While the knee-jerk reaction was one of a split decision or tie, a closer examination reveals that the school probably came out ahead on this first day of court action.
First, Rodriguez' "win" was a minor one. No one really expected the judge to totally throw out Rodriguez' claim. That would almost certainly have opened grounds for appeal, as there was no evidence to show that Rodriguez' claim was frivolous, at least on the face of the matter. Proving that West Virginia acted in bad faith, or made verbal promises that it later reneged on, is another matter entirely. Rodriguez will have to come up hard evidence that WVU acted as it did with intent to force him into signing the contract under duress, and with the knowledge that the school was defrauding him. Rodriguez and his mercenaries may think they have a smoking gun in that regard, but if they do, it had better be more powerful than the cap pistols they have fired in the past.
Therefore, trumpeting this as a win for Rodriguez is about as important as chest-thumping after defeating Eastern Washington. Rodriguez gets to continue his case, but that's about it.
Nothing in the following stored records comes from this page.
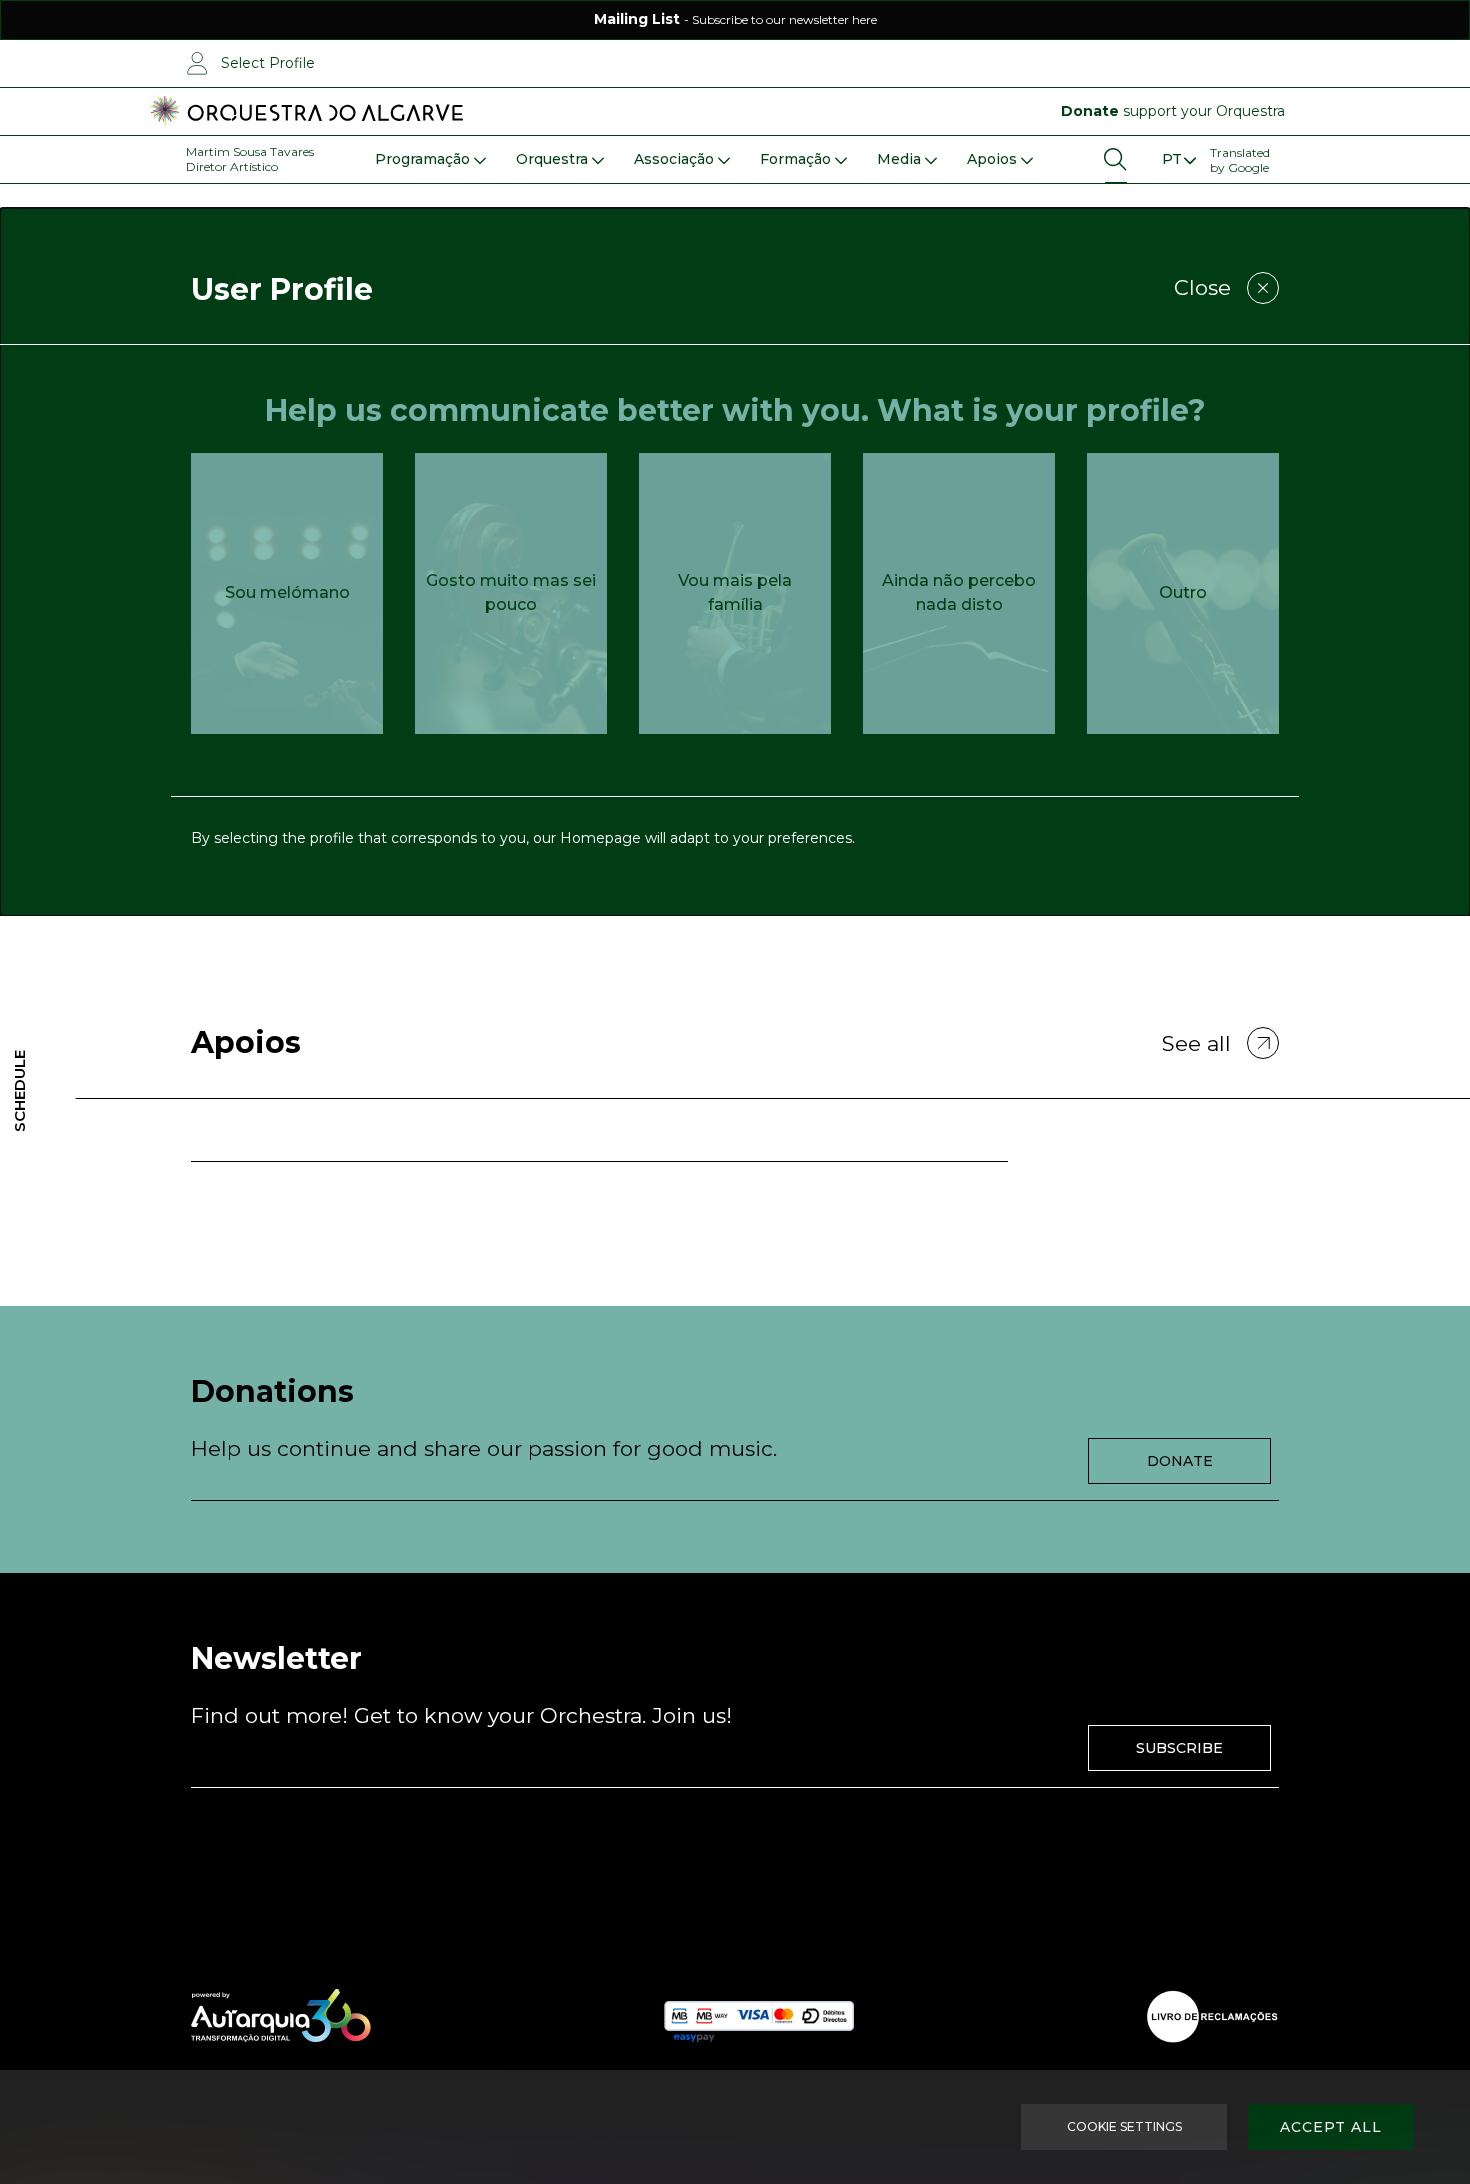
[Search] (1115, 159)
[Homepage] (306, 112)
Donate (1180, 1461)
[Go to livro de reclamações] (1212, 2016)
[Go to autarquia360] (281, 2016)
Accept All (1331, 2127)
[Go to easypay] (759, 2016)
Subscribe (1179, 1748)
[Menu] (1178, 159)
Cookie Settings (1124, 2126)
On the flip side, West Virginia got two wins which were much more significant. First, the WVU Foundation was dismissed as a defendant in the lawsuit, as it was ruled that the Foundation was not a party to the contract. That could eliminate introduction of claims concerning alleged inappropriate use of 1100 Club funds, which are controlled by the Foundation. WVU previously admitted that funds from that account were used to cover other expenses, but that the monies were repaid. While West Virginia admits to no wrongdoing in that regard, not having to mount a defense against such claims should simplify at least one aspect of what promises to be a complex, lengthy fight.
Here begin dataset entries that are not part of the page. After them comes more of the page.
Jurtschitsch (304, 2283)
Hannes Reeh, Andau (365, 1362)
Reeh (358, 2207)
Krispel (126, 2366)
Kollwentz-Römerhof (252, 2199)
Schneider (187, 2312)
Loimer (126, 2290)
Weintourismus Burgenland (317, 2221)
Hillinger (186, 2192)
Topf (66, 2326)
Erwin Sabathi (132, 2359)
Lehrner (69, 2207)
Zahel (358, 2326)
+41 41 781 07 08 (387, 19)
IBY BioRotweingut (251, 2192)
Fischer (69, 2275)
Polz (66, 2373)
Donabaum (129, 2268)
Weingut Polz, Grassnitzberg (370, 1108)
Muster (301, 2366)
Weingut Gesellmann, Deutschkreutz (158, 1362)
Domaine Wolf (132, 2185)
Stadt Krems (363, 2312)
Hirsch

Even more importantly, West Virginia will be allowed access to any documentation and correspondence between Rodriguez and Michigan prior to his hiring, including the "term sheet", which lists the details of his agreement to become Michigan's head coach. Those items could reveal a pattern of intent that shows Rodriguez was negotiating, or had perhaps even accepted, the Michigan job before he met with West Virginia officials concerning the alleged verbal promises that he says the school backed out on.
There will likely be many more gray areas in even these seemingly simple rulings. Will Rodriguez have to turn over any documentation of conversations or emails that exist between his attorneys or agent and Michigan? That could be a loophole that he tries to hide behind. Will West Virginia or Rodriguez be able to produce any witnesses to the meeting in which Rodriguez was allegedly told that he would get more than what was in his contract, or the later meeting in which he alleges that Garrison rescinded the alleged promises? All this is very nebulous, and will certainly result in even more complexity as the case continues.
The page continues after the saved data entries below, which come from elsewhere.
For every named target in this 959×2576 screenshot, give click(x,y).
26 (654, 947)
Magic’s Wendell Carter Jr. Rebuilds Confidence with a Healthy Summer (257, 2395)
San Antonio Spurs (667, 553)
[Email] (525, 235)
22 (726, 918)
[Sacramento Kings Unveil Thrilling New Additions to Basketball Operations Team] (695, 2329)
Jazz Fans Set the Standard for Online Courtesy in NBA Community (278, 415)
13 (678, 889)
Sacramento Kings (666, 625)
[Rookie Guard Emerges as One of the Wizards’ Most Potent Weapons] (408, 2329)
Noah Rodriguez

However, at this point, it looks as if WVU came out on top in the early going. Two significant wins, and only one glancing body blow in return. It's still very early days, however, and that's the most important fact to recognize from this proceeding. Although various news outlets trumpeted the hearing as a major event, it was, in fact, a very minor one – comparable to baseball umpires going over the ground rules of a particular park. The real action – the game – is just now getting underway. And barring a settlement, which isn't anticipated, it won't be a surprise to see it still going on a year from now.